One son had to work; fixed a care package of holiday fixings and delivered it.
Friday Lunch: Anybody want to go out for lunch? No? Of course not. My men avoid Black Friday like the plague. Maybe that is why they called it "Black Death." How about some Chinese? Made at home? I've got rice, onions, carrots, peppers, water chestnuts, bok choy and you-know-what. Somebody grab the soy sauce! Are you with me? Let's hit it! Hey, come on!
Friday Dinner: I don't think I can pull it off tonight, I caught my hubby scowling at the Tupperware container of white meat. Shazzbatt. I lay low and shoot for Saturday.

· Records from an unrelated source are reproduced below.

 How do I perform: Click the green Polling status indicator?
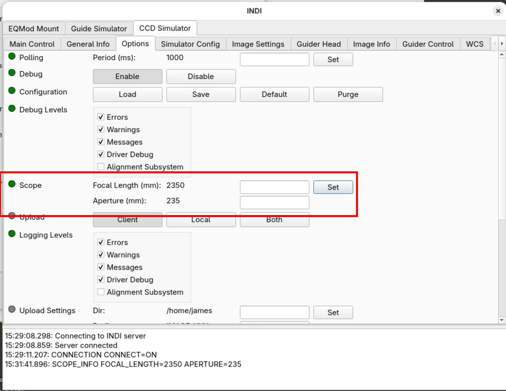[x=12, y=56]
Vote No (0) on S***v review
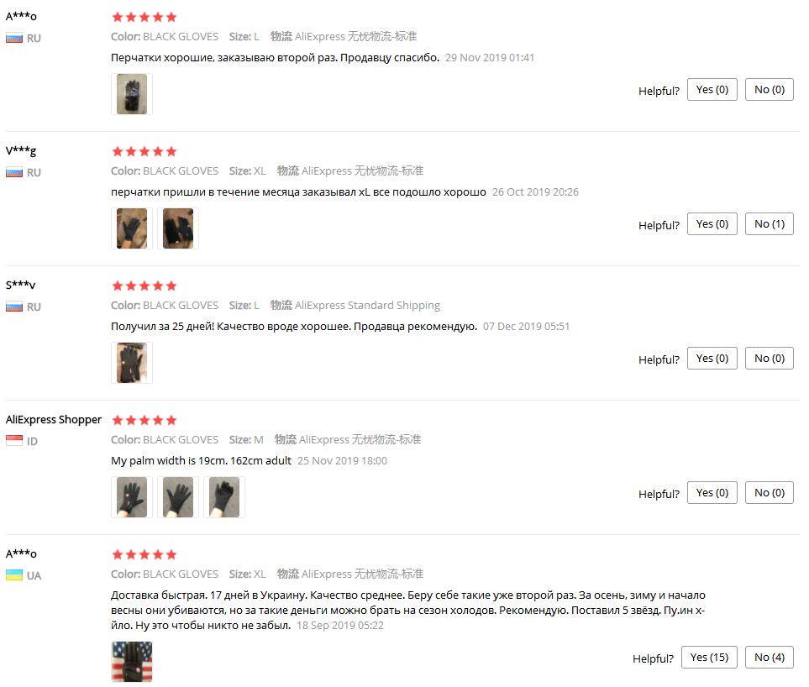 [x=769, y=359]
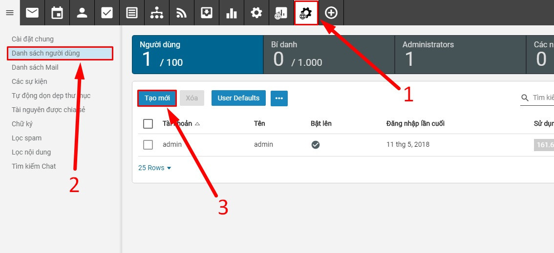Viewport: 554px width, 253px height.
Task: Open the three-dots more actions menu
Action: coord(279,98)
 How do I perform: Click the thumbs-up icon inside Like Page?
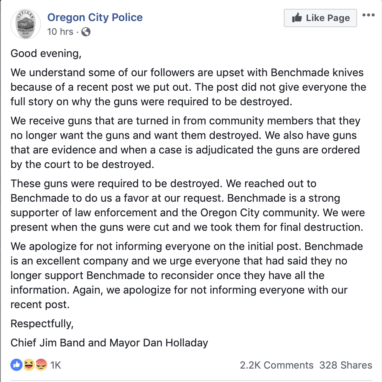[x=297, y=18]
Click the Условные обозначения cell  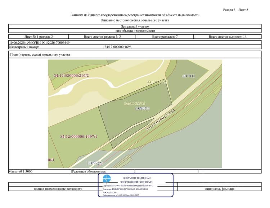(103, 171)
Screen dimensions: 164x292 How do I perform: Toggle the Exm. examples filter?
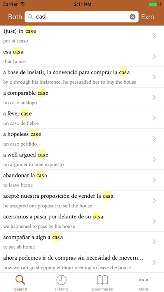point(148,17)
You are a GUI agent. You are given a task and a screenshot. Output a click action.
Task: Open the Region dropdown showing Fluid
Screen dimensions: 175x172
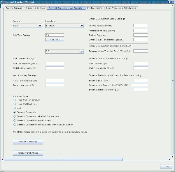coord(27,26)
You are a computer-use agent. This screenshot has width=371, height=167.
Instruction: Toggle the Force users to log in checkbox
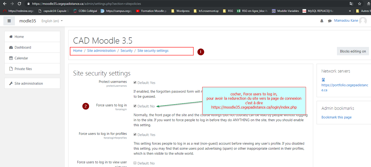point(135,106)
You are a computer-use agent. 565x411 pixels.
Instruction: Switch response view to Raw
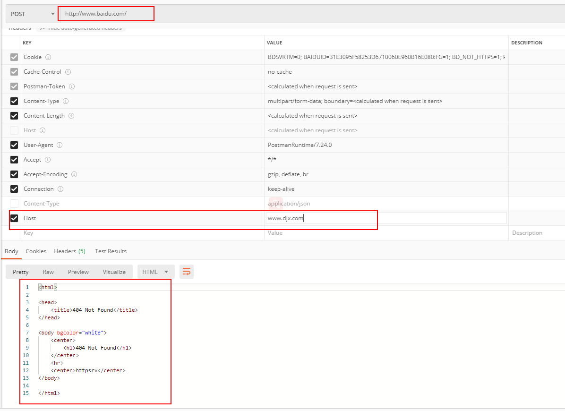tap(48, 272)
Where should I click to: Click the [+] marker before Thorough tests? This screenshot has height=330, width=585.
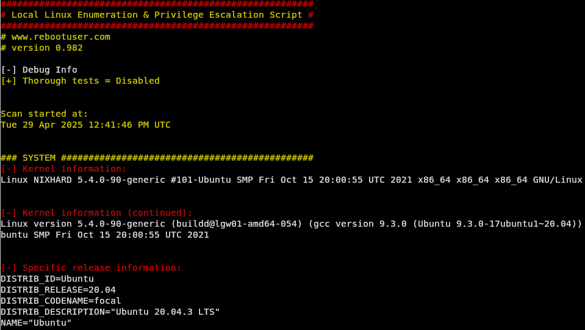9,81
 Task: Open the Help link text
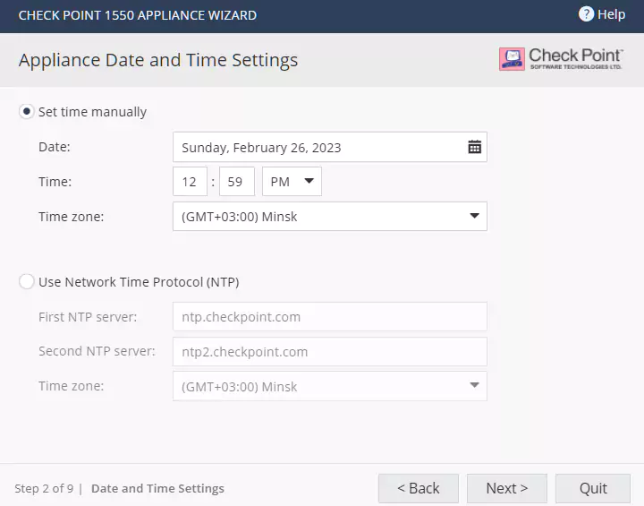[612, 14]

Saturday Lunch: Turkey sandwiches, anyone? Mayo? Lettuce? Caught Gonzo heating up a can of ravioli. Wow. He is desperate.
Saturday Dinner: Turkey potential is high; this stuff won't last forever. Enticed the huddle masses with a batch of mashed potatoes. Talked it up like a pro. I should have gone into Public Relations or Sales. I'd be rich. More turkey disappears.
Sunday Lunch: Gave them a breather. Even I know when I am pushing my luck.
Sunday Dinner: Gonzo is not home. That means it's just me and Hubzam and I know he hates to waste food. Sauteing onions and celery...chicken stock...added a bit of garlic and a touch of poultry seasoning...a bit of carrot...diced turkey. Mmmmm...it smells wonderful. Heated leftover rice and scooped a hot, delicious scoop of the magic mixture on top. Hubzam looked at me like I had lost my ever lovin' mind while he made himself a salad. He thinks if he fails to make eye contact a second time, I will go away. Wrong, so wrong.
Monday, and I'm defeated. There's no way they will eat turkey and you know what that means? I'm calling her in from the sidelines, the one who will never let me down when it comes to leftover meat....
"COCOOOOO! Come here, girl, Mama has a treat for you."
Now I'm the Queen of America, according to my husband.